For me, there is no but. When I said that I love Black people, I’d meant it to be the end of the conversation, not the beginning. But his “but” reminded that we don’t all have the same understandings of love and what it requires of us. In fact, many don’t realize it requires anything of them at all. But as bell hooks insisted, love is not just a feeling, it’s better understood as both a verb and a choice. She quotes Erich Fromm, “Love is the will to extend one’s self for the purpose of nurturing one’s own or another’s spiritual growth. Love is as love does. Love is an act of will—namely, both an intention and action. Will also implies choice. We do not have to love. We choose to love.” 
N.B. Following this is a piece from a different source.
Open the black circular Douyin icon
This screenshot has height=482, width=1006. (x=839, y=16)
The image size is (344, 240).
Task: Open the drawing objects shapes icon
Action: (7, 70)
There’s an understanding that any fight against systemic racism is a lifelong one. With that, can come a feeling Audre Lorde has called despair, Angela Davis has called hopelessness, and my acquaintance described as an uphill battle. I think of it like wading in the water to keep yourself afloat because otherwise, you’d drown. It’s not about choice, it’s about survival. Audre Lorde advised us, “There is no Black person who can afford to wait to be led into positive action for survival. Each one of us must look clearly and closely at the genuine particulars of his or her life and decide where action and energy is needed and can be effective. Change is the immediate responsibility of each of us, wherever and however we are standing, in whatever arena we choose.”

There are no new problems, new approaches, or new feelings. In the same vein, there isn’t one way to address any of those problems, there isn’t one role to play in a movement, and there’s no one path that will bring us salvation. You don’t have to be a Public Defender, or a lawyer, or an organizer. How you choose to love is entirely up to you and the genuine particulars of your life. But if you claim to love a people, a community, or equality, you do have to do something. To love people or community is to act in their best interest, to fight against what oppresses them, to envision a world where they can thrive, and then to work to make that world possible.

Our feelings aren’t the problem, our failure to do anything meaningful with them is. A white woman once asked Audre Lorde “Are you going to do anything with how we can deal directly with our anger?” and she responded “How do you use your anger?” because as she explained, she does not exist to feel her anger for her. We all have feelings and we all have a role to play in change if we embrace our own feelings and channel them into purpose. The danger in not claiming, naming, and using your feelings is that it allows them to be swallowed by fear. Then we remain stuck, because fear hides but love creates.